Art.
114.¹ [Geen verplichtingen bij
noodzakelijke scholing | Regeling noodzakelijke scholing]
[Geschiedenis:
MvT; versie 12 april 1995;
Stb. 1998, 290; Stb. 2003, 298;
Stb.
2003, 376; Stb. 2003, 386]
• [Jurisprudentie:
LJN AA4301]
-1. Burgemeester en
wethouders kunnen de belanghebbende die een scholing of opleiding gaat
volgen die noodzakelijk wordt geacht voor de inschakeling in de arbeid,
ontheffing verlenen van de verplichtingen, bedoeld in artikel
113, eerste lid, onderdeel a en c, voor ten hoogste
de duur en de omvang van die scholing of opleiding.

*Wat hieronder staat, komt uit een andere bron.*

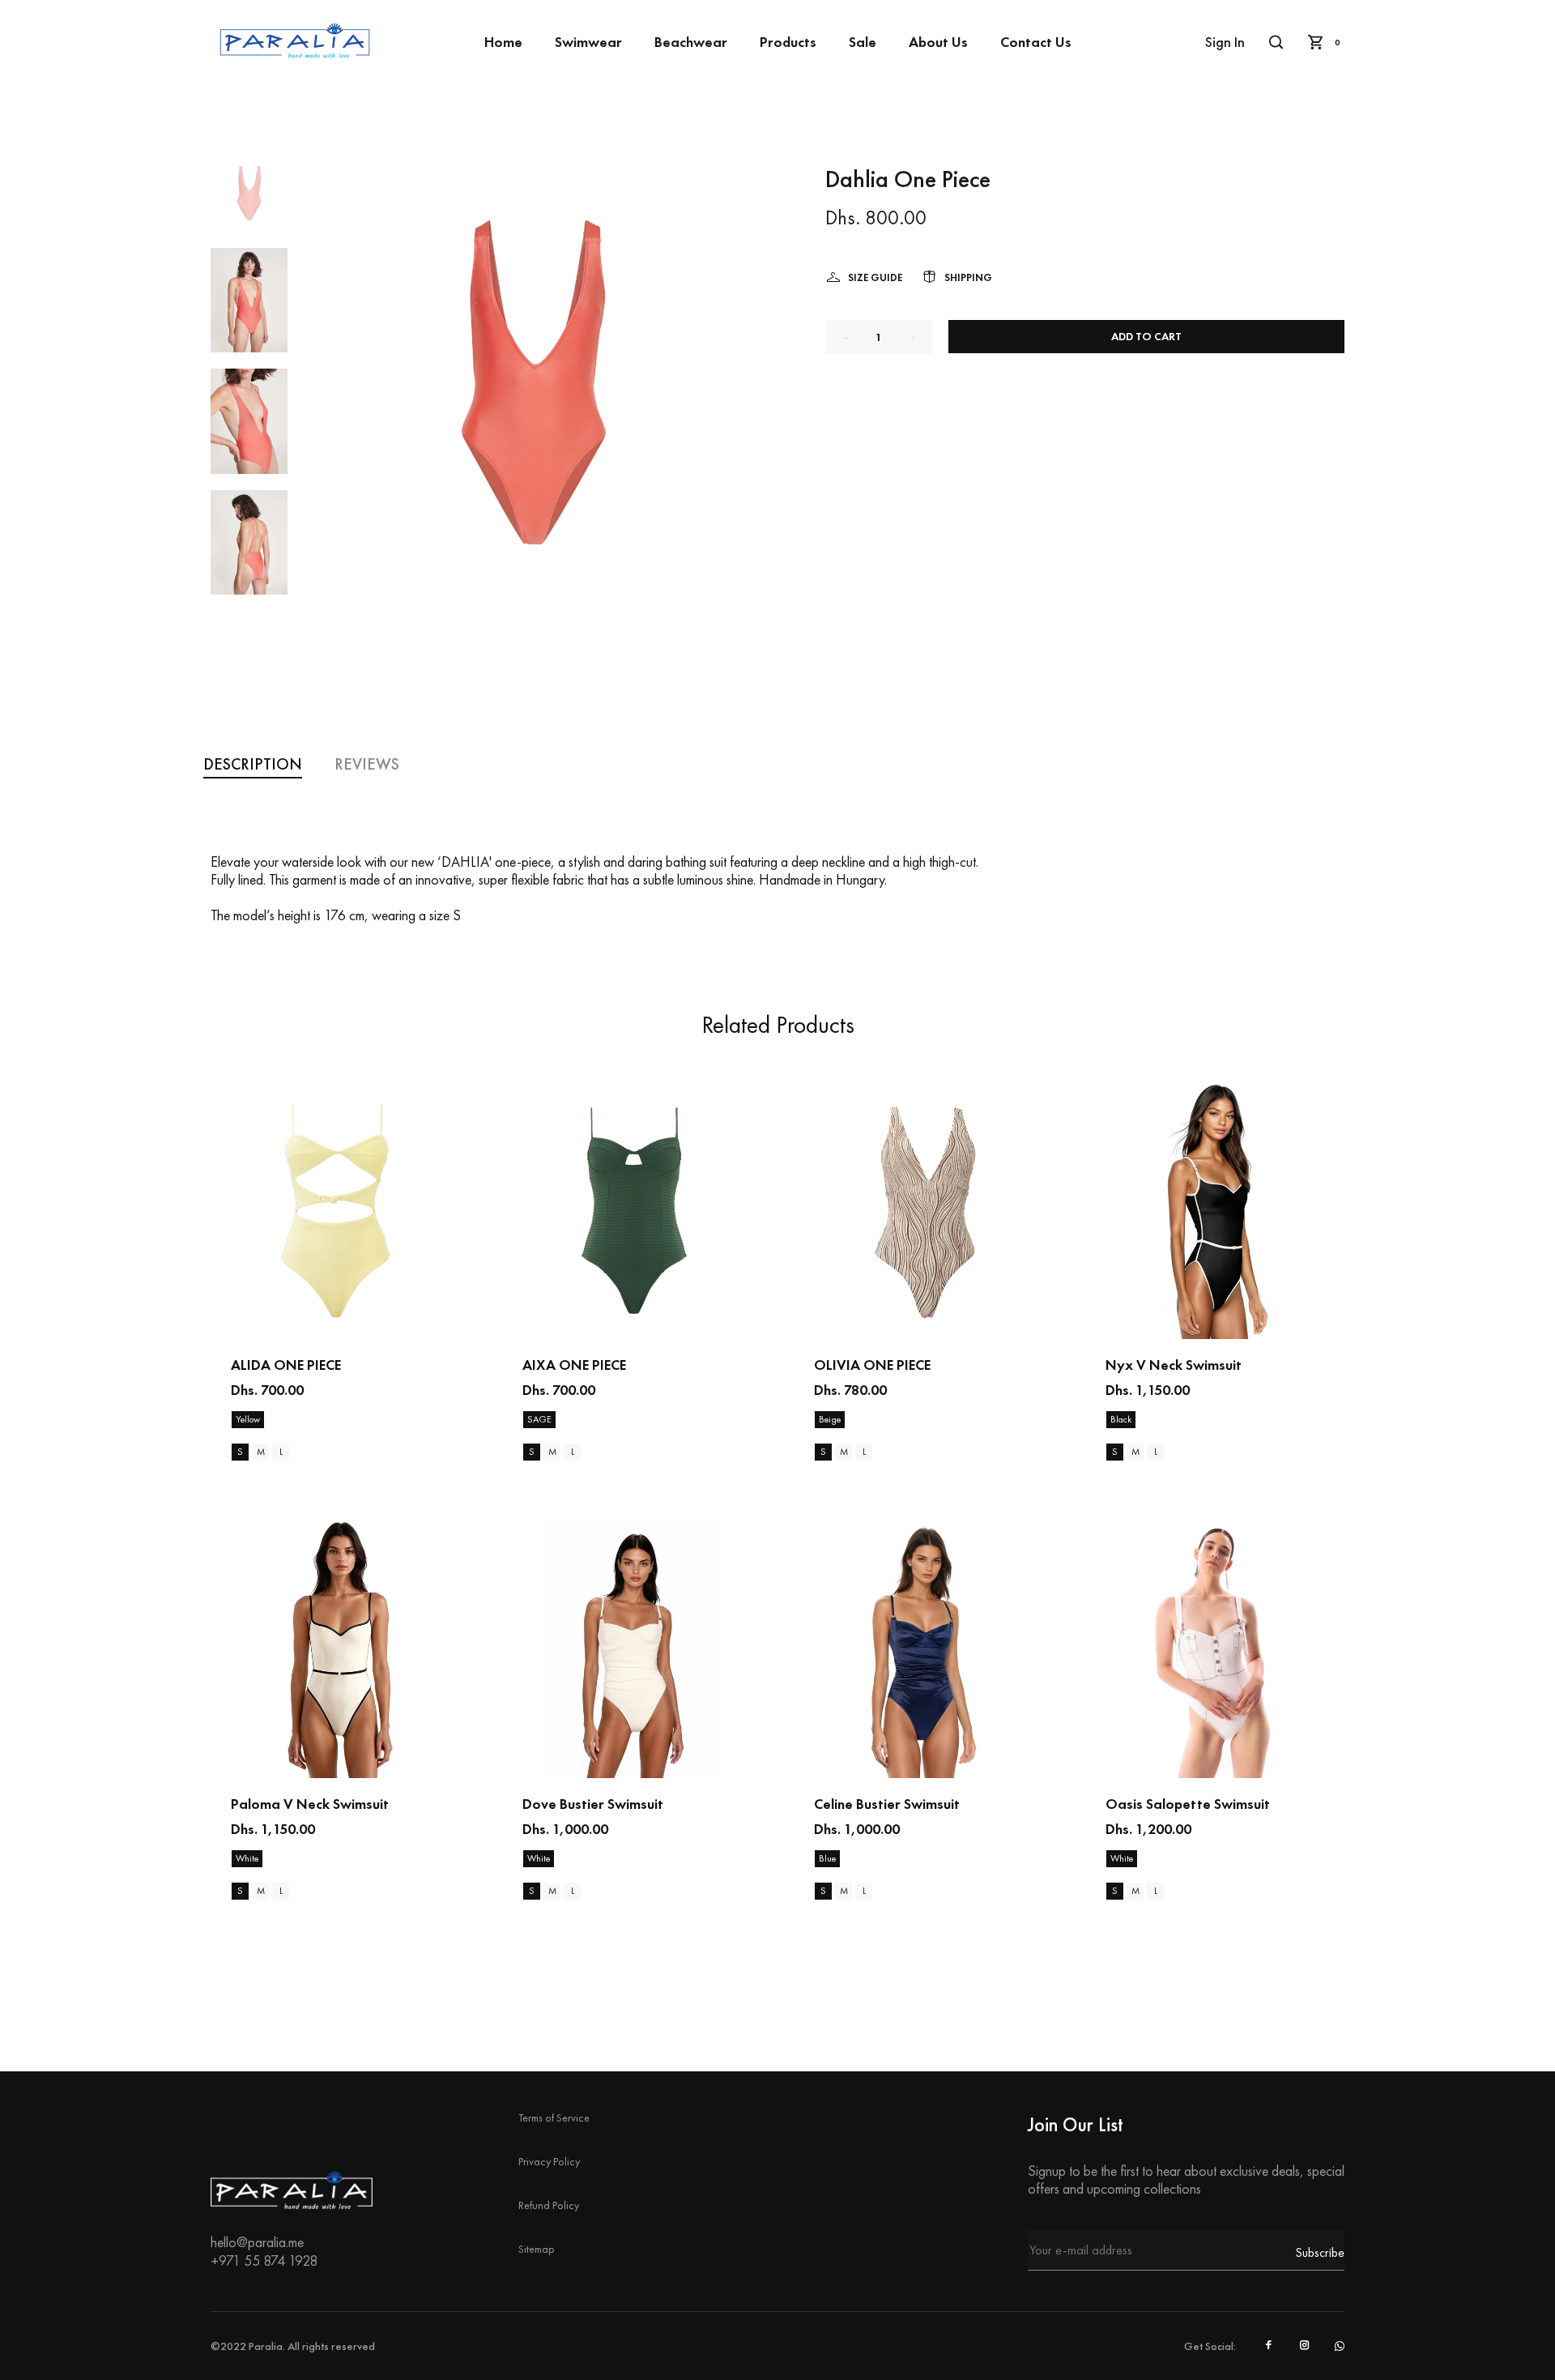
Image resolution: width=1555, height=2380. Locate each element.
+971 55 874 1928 (264, 2260)
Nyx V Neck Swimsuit (1174, 1364)
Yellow (248, 1419)
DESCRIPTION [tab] (252, 763)
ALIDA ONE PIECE (286, 1364)
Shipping (968, 277)
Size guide (875, 277)
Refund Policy (548, 2205)
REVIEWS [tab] (366, 763)
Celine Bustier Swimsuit (887, 1803)
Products (788, 41)
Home (503, 41)
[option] (249, 201)
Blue (827, 1858)
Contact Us (1035, 41)
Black (1120, 1419)
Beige (830, 1419)
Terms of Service (554, 2117)
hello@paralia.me (257, 2242)
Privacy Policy (549, 2161)
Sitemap (536, 2248)
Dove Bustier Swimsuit (592, 1803)
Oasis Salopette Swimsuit (1188, 1803)
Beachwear (690, 41)
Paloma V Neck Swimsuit (310, 1803)
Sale (862, 41)
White (247, 1858)
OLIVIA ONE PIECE (872, 1364)
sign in (1225, 41)
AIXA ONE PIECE (574, 1364)
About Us (938, 41)
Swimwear (588, 41)
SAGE (539, 1419)
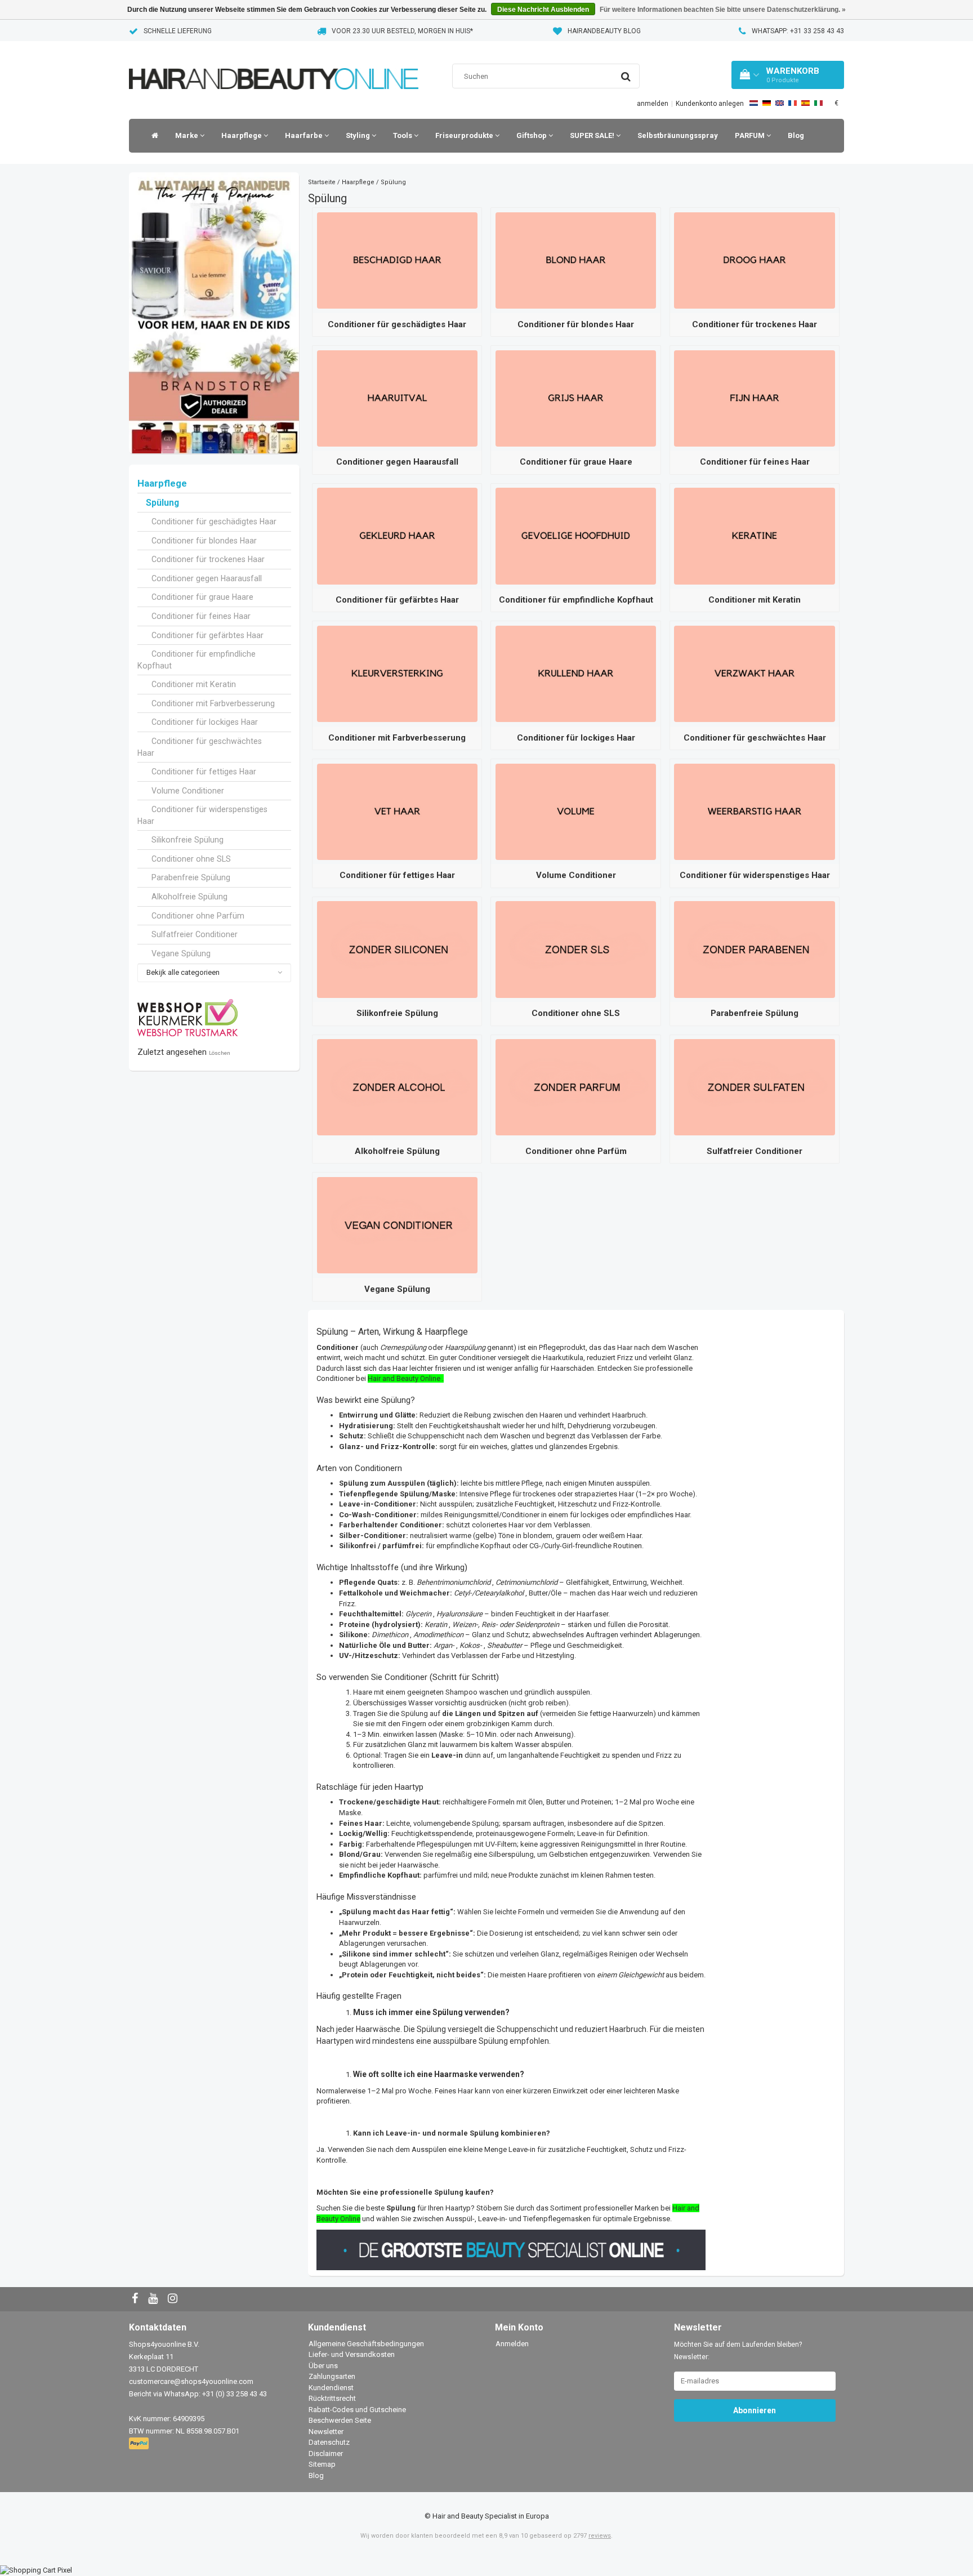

Scholing of opleiding
wordt slechts noodzakelijk geacht voor de inschakeling in de arbeid indien
aantoonbare inspanningen van belanghebbende om arbeid te verkrijgen geen
resultaat hebben gehad.
-2. Onze Minister
kan regels stellen met betrekking tot het aanmerken van scholing
of opleidingen als noodzakelijk voor de inschakeling in de arbeid,
die bij de beoordeling, bedoeld in het eerste lid, in acht worden
genomen. [Rns]
-3. Voor de toepassing van het
eerste lid wordt als noodzakelijke scholing of opleiding tevens
aangemerkt de scholing en opleiding waarvoor de belanghebbende die
arbeidsgehandicapte is als bedoeld in de Wet op de (re)integratie
arbeidsgehandicapten op grond van die wet
dan wel op grond van de Wet inschakeling werkzoekenden
in aanmerking komt en die vooraf aan burgemeester en wethouders is gemeld.
-4.
Indien de belanghebbende een scholing of
opleiding gaat volgen, anders dan bedoeld in het eerste lid, meldt hij
dit vóór aanvang van die scholing of opleiding aan burgemeester en wethouders.
1. Bij Besluit
van 10 oktober 2003, Stb. 2003, 386, is bepaald dat
artikel 114 vervalt op een bij koninklijk besluit te bepalen tijdstip;
ingevolge het Besluit van 21 januari 2005, Stb. 2005,
35, vervalt de artikel 114 met ingang van 1 februari 2005, red.